Whole 30??

Any information, meal tips, your experience???

Replies

  • 613sweetpea
    613sweetpea Posts: 40 Member
    I've done a couple of rounds and loved it. Warning that it is tough in the beginning but get over the inital hump and you can feel amazing. I suggest reading / listening to It Starts With Food - a great place to start. The Whole 30 cookbook is also a great resource, as well as Well Fed and Well Fed2. The website www.whole30.com has a ton of tips and templates / lists and it's all free.
  • victoria_1024
    victoria_1024 Posts: 915 Member
    Some people at work were doing it together. It seemed terrible to me. It's been months since I was hearing about it and none of them have lost any weight that I've noticed.
  • mikehull14
    mikehull14 Posts: 8 Member
    I've done a Whole30 in the past and soon after became curious about the scientific research provided in the book, It Starts With Food. As I am a student studying nutritional science and currently work as a researcher, I decided to review the citations the authors provide for each chapter of the book and see if the science matched up with the claims being made.

    Unfortunately, I found that a majority of the cited claims were very misleading or completely false. This book can substantially mislead people about what a proper healthy diet looks like due to this inaccurate information. You can read some of my chapter reviews of the book here:
    http://nutritionasiknowit.com/whole30/

    The Whole30 approach to elimination and reintroduction of foods is also not appropriately designed in a way that would allow accurate and reliable identification of food sensitivities. For a more evidence-based approach to an elimination diet, you might want to try the one set out by Precision Nutrition found here:
    http://www.precisionnutrition.com/elimination-diet-infographic
  • Asher_Ethan
    Asher_Ethan Posts: 2,430 Member
    My experience; I gained weight at the end of 30 days. I was eating more than I burned, even though I ate all the "right" foods.

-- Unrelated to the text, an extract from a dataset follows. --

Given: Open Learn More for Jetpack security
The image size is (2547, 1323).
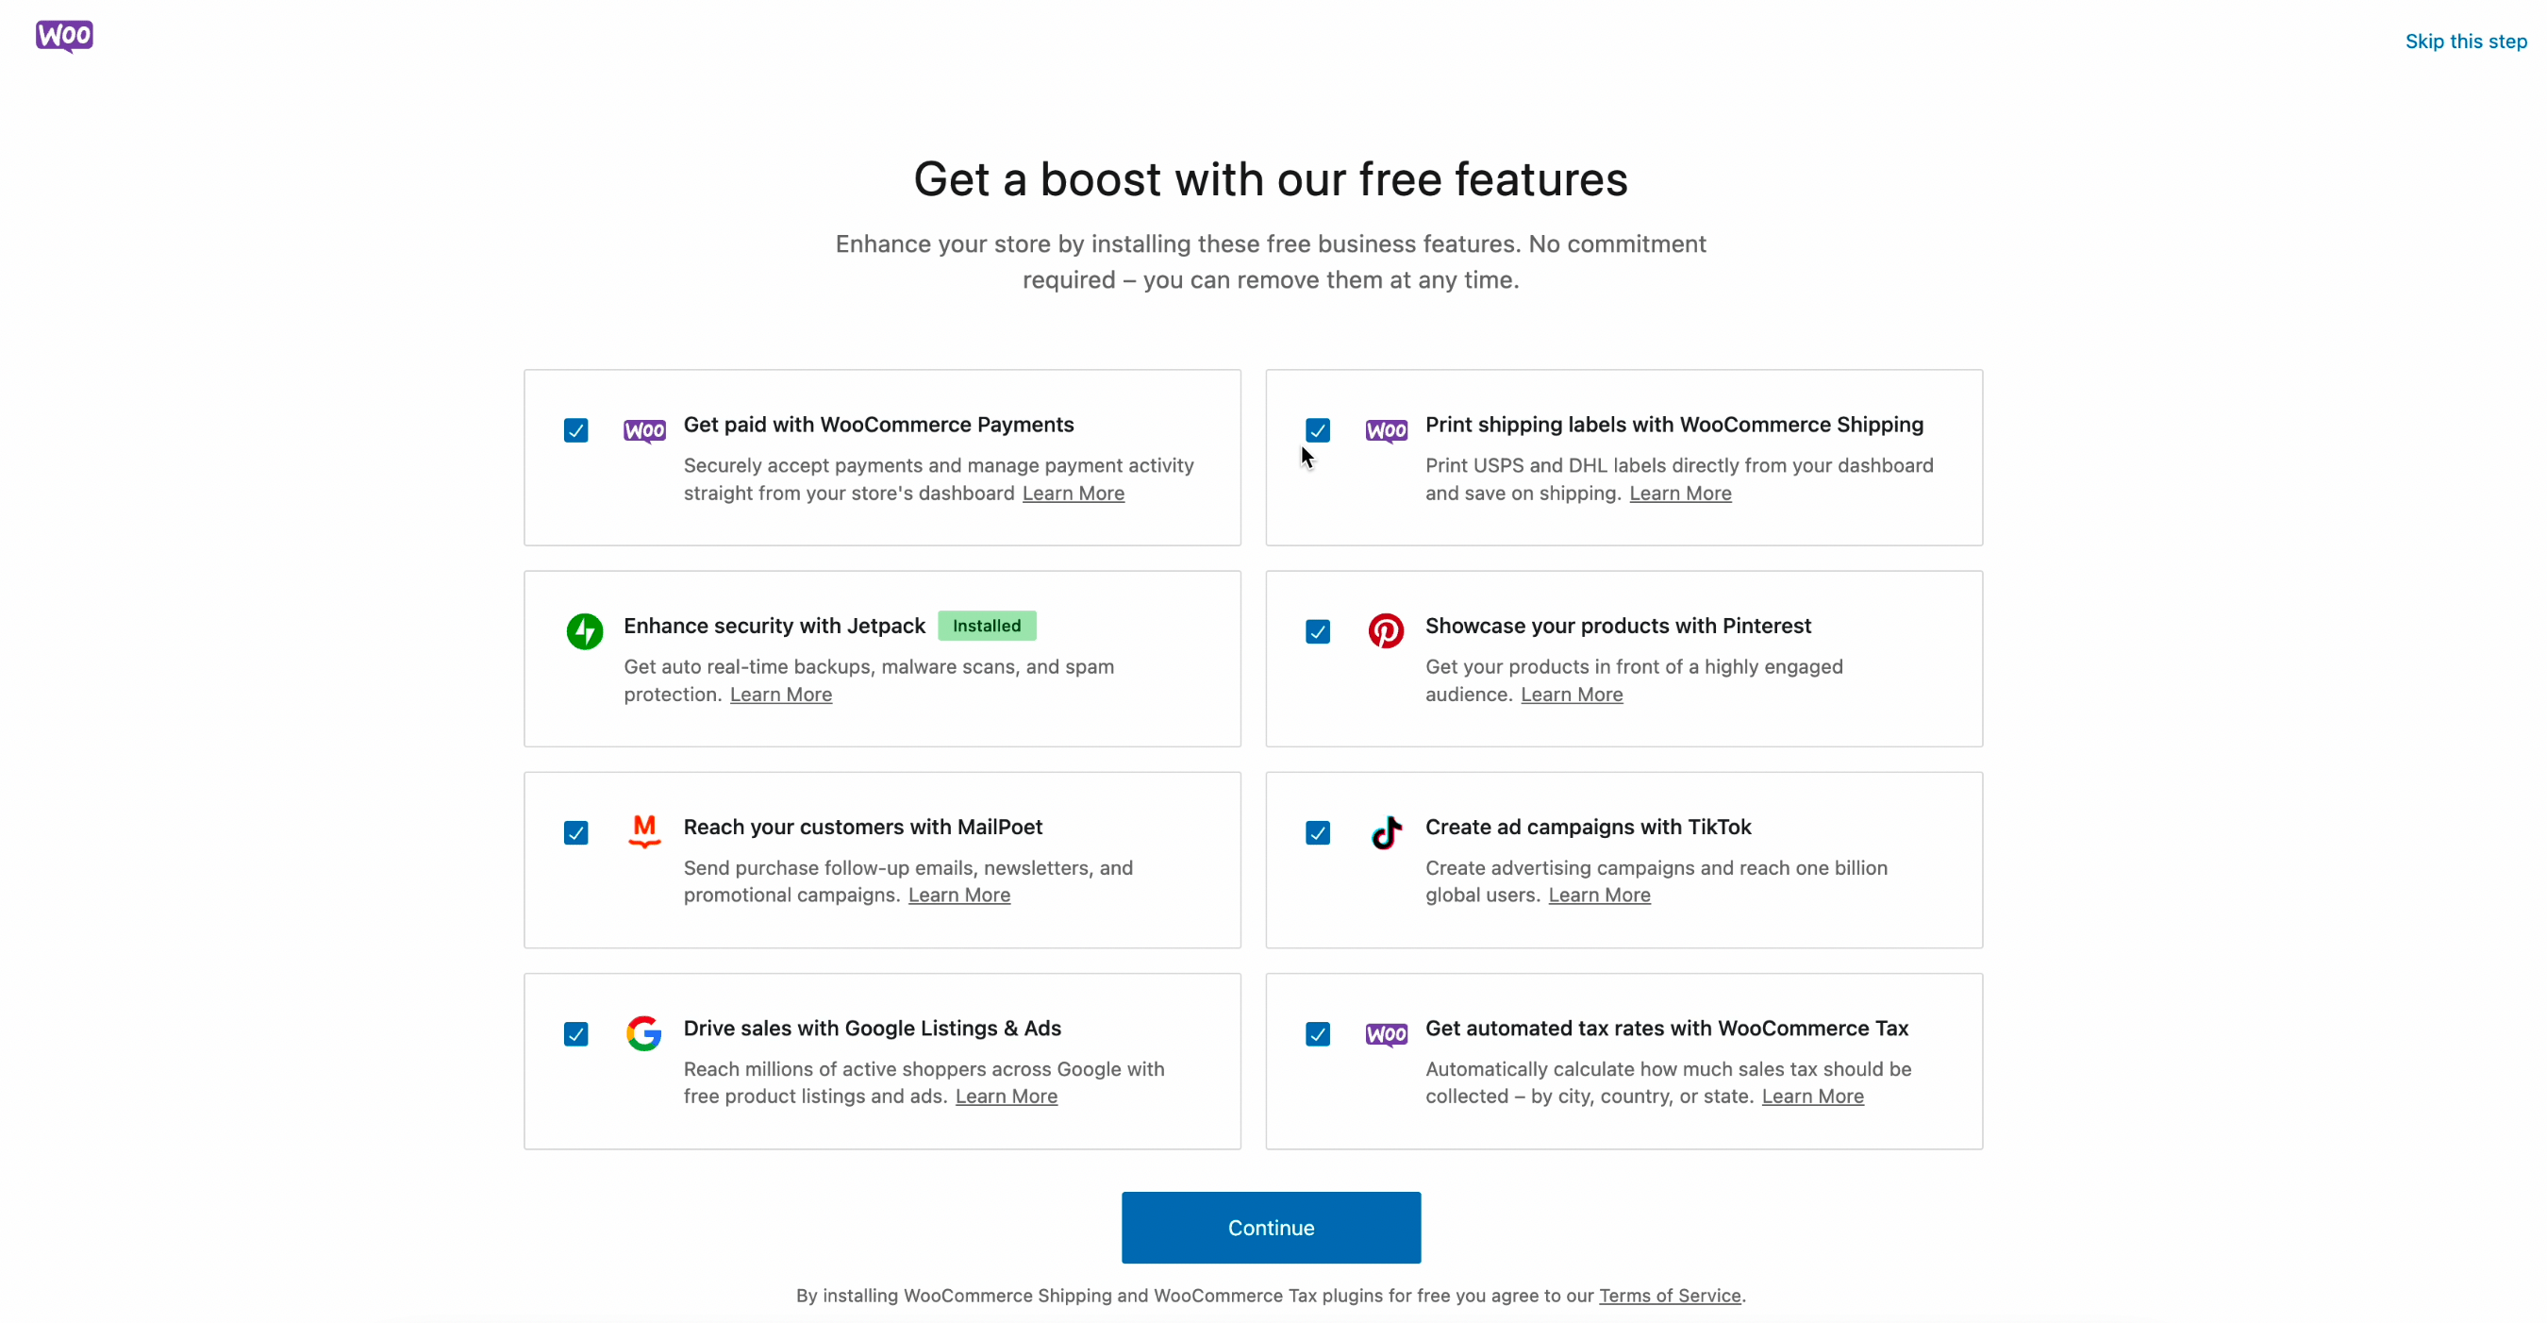Looking at the screenshot, I should pyautogui.click(x=780, y=694).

    MFP is 100x better. I can still eat pizza and French fries.
  • cindytree
    cindytree Posts: 3 Member
    I did Whole30 at the recommendation of my doctor. I stayed with it for nearly 6 months. My results: lost 36 pounds, am no longer pre-diabetic, triglicerides came down to normal and other labwork showed improved numbers.

    I'm pretty much sticking with it 90% of the time now. At age 59, nothing else I tried gave me these good results.
  • ReaderGirl3
    ReaderGirl3 Posts: 868 Member
    edited May 2016
    cindytree wrote: »
    I did Whole30 at the recommendation of my doctor. I stayed with it for nearly 6 months. My results: lost 36 pounds, am no longer pre-diabetic, triglicerides came down to normal and other labwork showed improved numbers.

    I'm pretty much sticking with it 90% of the time now. At age 59, nothing else I tried gave me these good results.

    Do you think your results are because of the program, or because you started eating at a calorie deficit and lost the extra weight? Genuinely curious, because my own experience saw similar results as you had (I lost over 50lbs though), and I didn't eat any special way/eliminate foods. I just focused on eating at the correct calorie deficit for my weight loss goals.
  • cindytree
    cindytree Posts: 3 Member
    edited May 2016
    Do you think your results are because of the program, or because you started eating at a calorie deficit and lost the extra weight? Genuinely curious, because my own experience saw similar results as you had (I lost over 50lbs though), and I didn't eat any special way/eliminate foods. I just focused on eating at the correct calorie deficit for my weight loss goals.


    Yes, I do think weight loss in general will improve those things for most people but I tried "calorie deficit" programs many times in the past three decades with no success so for me the difference with Whole30 did seem to be what I ate more than how much I ate. I never weighed or measured food or counted calories on Whole30 so I don't know if it was true calorie deficit or not, but I was never hungry.